++++ RECORDS PROVIDED ++++

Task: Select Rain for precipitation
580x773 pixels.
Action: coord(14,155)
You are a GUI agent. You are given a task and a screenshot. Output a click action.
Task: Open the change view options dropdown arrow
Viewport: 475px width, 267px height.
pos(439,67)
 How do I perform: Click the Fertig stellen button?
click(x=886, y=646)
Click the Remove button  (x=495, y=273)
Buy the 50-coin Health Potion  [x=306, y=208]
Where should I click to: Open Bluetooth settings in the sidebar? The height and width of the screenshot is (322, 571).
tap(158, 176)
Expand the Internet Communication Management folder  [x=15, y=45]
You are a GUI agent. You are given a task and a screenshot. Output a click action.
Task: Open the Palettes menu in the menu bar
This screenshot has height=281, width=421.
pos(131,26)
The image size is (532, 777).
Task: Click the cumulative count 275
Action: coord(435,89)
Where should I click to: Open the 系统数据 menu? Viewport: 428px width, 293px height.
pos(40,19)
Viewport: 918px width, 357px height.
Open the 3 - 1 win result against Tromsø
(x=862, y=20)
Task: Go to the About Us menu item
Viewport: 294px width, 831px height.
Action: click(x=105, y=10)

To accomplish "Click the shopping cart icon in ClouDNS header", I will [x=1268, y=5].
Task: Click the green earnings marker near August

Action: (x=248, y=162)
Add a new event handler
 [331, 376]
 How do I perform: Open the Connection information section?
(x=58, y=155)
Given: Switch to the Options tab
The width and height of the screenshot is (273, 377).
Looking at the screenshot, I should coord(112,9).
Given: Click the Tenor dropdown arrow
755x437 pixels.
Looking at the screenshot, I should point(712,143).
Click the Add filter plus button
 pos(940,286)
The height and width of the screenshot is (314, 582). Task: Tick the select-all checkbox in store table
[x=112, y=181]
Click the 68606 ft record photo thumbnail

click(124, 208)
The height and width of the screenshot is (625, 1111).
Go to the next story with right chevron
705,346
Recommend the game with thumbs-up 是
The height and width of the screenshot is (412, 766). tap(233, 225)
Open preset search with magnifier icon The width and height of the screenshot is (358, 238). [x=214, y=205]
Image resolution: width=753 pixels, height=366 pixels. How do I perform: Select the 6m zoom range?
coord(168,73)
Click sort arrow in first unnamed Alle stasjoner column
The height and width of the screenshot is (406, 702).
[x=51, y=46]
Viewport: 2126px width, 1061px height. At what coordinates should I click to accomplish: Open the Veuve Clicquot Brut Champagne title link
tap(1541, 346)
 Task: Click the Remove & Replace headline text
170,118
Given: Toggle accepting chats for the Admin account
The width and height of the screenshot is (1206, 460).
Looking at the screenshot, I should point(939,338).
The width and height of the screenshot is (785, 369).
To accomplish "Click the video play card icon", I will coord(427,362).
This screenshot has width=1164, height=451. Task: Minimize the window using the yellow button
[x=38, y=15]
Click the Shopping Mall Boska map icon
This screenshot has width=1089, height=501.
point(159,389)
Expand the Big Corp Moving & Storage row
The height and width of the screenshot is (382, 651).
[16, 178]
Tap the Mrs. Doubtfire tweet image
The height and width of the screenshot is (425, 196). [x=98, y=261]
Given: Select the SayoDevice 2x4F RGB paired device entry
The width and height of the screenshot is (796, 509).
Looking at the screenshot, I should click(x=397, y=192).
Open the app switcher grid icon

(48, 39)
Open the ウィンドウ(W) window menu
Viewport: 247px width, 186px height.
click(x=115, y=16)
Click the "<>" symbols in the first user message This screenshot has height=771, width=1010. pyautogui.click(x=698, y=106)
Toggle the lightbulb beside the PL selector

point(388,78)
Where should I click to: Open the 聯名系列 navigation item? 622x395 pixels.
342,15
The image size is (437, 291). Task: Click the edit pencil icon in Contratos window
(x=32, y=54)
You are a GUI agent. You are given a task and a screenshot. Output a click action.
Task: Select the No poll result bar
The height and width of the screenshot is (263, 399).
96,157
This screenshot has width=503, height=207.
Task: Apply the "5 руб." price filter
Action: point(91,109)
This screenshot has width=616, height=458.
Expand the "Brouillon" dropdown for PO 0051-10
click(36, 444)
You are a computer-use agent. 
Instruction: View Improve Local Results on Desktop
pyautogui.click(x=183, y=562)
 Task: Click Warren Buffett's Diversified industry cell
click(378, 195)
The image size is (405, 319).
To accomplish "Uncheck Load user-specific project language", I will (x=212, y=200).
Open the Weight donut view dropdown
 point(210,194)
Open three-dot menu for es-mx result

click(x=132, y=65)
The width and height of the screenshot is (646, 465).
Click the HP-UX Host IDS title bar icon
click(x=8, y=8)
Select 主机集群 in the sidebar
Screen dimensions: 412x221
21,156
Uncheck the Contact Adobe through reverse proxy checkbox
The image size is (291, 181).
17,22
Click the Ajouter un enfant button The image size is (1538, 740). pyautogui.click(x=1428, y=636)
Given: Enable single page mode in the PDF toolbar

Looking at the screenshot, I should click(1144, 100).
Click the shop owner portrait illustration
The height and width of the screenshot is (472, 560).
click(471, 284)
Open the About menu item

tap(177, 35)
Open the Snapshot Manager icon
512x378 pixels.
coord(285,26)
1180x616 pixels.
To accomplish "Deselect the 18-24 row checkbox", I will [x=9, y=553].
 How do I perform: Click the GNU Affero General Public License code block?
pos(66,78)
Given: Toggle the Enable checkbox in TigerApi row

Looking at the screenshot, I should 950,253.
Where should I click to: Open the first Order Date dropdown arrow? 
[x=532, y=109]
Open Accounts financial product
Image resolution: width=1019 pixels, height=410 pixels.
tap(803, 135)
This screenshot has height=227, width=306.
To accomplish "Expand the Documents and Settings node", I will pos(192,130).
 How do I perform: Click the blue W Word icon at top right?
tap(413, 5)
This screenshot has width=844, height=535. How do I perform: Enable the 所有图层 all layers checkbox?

++++

WHAT YOU WILL DO:
Where a line in the listing above includes the string "user", copy that line.

TASK OUTPUT:
Click the "<>" symbols in the first user message This screenshot has height=771, width=1010. pyautogui.click(x=698, y=106)
To accomplish "Uncheck Load user-specific project language", I will (x=212, y=200).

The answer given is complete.